→ **Task objective**: Within the records below, find each line with the word "tree" and copy it out.

→ **Data to use**:
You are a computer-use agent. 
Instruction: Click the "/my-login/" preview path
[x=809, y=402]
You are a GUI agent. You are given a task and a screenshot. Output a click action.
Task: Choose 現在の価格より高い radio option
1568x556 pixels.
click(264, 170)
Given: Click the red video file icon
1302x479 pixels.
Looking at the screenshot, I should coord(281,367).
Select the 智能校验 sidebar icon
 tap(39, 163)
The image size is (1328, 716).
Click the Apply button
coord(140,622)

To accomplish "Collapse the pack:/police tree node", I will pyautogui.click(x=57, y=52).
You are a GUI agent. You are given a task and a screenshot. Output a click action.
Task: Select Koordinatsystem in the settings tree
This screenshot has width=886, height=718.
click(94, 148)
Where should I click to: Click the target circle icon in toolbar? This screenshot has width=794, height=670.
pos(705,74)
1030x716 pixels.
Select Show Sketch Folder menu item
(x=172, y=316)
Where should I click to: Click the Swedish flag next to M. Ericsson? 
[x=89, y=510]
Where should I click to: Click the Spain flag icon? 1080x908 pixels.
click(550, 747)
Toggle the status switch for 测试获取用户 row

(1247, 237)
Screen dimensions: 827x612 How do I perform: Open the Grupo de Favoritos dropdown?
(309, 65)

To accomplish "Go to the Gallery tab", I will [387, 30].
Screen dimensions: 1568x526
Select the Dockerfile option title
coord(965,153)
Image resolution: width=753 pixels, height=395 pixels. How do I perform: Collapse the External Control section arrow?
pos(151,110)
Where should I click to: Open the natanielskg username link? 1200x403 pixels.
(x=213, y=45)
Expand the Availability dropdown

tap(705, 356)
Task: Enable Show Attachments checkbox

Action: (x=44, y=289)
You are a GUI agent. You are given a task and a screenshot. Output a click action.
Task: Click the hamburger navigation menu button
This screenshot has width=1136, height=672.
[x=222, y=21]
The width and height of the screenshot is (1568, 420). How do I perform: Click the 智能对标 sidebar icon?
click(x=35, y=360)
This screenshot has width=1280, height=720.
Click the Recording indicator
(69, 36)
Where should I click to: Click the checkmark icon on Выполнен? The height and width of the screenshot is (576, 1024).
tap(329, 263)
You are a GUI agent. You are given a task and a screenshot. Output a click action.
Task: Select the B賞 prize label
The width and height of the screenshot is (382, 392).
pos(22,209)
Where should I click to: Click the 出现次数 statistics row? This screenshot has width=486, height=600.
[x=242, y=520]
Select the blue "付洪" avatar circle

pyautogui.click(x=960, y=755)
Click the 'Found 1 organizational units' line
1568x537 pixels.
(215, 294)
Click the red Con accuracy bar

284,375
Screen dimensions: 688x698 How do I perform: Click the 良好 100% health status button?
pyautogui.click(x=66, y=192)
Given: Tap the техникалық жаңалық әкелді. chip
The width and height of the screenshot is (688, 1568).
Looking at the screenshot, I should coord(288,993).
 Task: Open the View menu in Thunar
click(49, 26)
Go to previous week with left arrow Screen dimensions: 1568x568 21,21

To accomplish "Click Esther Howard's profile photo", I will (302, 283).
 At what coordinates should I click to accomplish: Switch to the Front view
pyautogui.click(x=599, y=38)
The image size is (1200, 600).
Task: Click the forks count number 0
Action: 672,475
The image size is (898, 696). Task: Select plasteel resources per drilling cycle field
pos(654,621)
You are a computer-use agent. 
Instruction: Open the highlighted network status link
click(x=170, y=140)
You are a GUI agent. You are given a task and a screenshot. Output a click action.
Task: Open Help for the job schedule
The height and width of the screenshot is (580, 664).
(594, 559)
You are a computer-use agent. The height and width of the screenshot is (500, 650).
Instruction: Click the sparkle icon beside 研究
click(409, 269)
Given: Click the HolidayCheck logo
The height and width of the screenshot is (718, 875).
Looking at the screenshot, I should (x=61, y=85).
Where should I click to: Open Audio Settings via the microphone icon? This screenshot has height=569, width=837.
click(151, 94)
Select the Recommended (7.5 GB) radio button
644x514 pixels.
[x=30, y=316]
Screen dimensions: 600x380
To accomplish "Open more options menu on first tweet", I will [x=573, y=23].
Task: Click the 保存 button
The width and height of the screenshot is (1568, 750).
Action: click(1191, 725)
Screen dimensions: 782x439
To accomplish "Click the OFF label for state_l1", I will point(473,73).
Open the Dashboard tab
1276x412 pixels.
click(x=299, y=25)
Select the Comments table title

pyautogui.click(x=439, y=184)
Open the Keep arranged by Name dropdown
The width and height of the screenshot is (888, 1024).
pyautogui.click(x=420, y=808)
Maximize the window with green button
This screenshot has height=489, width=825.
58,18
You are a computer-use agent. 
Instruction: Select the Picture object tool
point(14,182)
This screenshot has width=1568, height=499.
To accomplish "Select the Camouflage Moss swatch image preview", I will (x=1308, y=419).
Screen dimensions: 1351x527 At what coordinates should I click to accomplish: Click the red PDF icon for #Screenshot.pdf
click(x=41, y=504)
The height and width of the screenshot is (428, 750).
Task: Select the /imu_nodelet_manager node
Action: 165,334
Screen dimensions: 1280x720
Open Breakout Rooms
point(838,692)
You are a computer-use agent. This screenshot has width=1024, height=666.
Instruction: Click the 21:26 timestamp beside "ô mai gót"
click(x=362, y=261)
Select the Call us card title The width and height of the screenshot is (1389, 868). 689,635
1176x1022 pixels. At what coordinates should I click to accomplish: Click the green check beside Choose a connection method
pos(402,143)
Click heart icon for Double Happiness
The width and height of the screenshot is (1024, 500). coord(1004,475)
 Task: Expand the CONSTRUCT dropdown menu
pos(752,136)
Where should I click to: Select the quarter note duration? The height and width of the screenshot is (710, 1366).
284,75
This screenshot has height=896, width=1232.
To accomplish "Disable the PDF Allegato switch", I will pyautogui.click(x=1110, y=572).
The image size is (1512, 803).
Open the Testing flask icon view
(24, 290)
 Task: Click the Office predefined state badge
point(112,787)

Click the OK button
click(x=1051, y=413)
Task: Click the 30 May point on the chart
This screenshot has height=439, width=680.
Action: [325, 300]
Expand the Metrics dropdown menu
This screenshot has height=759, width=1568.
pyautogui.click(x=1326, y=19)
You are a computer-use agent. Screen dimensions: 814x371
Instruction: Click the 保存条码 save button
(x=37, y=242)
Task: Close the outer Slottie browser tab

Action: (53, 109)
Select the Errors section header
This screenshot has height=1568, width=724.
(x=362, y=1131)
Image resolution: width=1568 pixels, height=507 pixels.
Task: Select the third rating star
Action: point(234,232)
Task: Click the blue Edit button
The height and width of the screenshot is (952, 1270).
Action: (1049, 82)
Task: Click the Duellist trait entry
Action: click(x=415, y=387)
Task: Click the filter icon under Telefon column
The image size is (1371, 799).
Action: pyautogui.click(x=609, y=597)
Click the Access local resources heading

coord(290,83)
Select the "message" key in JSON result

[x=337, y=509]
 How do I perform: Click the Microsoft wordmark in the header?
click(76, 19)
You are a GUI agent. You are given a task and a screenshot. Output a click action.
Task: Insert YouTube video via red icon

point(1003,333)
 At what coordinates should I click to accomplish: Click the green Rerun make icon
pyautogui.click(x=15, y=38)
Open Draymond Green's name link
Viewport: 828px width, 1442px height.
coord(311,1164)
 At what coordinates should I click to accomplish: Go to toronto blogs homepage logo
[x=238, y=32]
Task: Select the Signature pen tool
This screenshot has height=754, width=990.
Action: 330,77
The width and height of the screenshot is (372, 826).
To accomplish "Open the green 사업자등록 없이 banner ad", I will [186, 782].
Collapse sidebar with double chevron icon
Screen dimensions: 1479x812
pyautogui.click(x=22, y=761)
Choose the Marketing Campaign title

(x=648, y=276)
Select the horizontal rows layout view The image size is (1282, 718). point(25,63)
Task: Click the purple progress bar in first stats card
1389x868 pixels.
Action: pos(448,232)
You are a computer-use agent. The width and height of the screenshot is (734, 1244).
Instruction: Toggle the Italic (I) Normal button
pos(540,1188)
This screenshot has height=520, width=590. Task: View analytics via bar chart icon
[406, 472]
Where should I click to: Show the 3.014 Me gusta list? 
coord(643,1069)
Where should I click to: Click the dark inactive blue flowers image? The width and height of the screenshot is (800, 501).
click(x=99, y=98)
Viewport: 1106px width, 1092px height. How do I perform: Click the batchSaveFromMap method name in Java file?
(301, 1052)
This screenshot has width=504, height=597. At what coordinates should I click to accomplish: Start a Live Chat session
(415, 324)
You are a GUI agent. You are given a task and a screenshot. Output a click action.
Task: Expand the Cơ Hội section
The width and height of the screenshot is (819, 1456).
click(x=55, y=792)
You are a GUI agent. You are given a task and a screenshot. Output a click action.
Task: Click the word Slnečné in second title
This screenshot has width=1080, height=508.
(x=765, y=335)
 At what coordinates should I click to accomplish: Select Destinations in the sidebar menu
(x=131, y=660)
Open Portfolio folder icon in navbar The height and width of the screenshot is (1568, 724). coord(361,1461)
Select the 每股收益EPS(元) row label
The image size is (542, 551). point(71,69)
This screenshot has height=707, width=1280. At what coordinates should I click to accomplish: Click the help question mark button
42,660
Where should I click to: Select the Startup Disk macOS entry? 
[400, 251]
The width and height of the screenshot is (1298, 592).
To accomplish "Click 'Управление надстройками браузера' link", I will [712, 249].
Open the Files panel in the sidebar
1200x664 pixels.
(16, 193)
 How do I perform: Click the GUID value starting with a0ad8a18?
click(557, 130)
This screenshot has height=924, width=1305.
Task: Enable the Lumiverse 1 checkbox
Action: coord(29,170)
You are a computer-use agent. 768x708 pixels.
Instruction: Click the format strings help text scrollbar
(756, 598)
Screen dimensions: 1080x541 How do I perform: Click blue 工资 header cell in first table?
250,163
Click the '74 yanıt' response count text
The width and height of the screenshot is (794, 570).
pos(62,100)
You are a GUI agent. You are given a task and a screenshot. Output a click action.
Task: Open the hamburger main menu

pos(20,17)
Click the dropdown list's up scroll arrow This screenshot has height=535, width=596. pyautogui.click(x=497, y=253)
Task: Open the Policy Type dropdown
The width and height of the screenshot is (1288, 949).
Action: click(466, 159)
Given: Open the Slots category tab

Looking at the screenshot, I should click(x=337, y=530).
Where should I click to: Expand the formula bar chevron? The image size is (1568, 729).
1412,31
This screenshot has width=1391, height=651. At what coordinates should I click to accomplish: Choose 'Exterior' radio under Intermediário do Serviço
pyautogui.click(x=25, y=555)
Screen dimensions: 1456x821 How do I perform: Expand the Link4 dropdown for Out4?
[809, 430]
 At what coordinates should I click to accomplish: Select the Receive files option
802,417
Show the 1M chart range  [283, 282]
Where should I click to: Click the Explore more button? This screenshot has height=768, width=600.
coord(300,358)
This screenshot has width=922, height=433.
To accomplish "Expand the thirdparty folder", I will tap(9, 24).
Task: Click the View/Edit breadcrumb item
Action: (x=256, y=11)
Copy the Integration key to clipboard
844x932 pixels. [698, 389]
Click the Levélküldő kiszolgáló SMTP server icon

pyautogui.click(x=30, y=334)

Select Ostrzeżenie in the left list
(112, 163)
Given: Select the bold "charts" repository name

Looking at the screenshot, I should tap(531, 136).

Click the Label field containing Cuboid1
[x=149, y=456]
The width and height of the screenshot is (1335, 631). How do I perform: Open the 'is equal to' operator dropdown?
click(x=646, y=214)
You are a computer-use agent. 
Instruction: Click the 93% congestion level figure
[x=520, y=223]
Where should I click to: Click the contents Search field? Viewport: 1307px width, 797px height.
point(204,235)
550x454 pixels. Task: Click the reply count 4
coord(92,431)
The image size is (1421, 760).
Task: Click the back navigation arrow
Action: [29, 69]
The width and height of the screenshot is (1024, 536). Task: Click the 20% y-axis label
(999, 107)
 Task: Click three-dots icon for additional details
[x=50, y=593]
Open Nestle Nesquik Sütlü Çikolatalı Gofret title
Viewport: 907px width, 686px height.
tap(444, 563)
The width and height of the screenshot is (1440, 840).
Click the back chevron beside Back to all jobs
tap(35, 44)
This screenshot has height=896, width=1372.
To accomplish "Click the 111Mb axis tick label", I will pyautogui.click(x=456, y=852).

→ **Task solution**:
To accomplish "Collapse the pack:/police tree node", I will pyautogui.click(x=57, y=52).
Task: Select Koordinatsystem in the settings tree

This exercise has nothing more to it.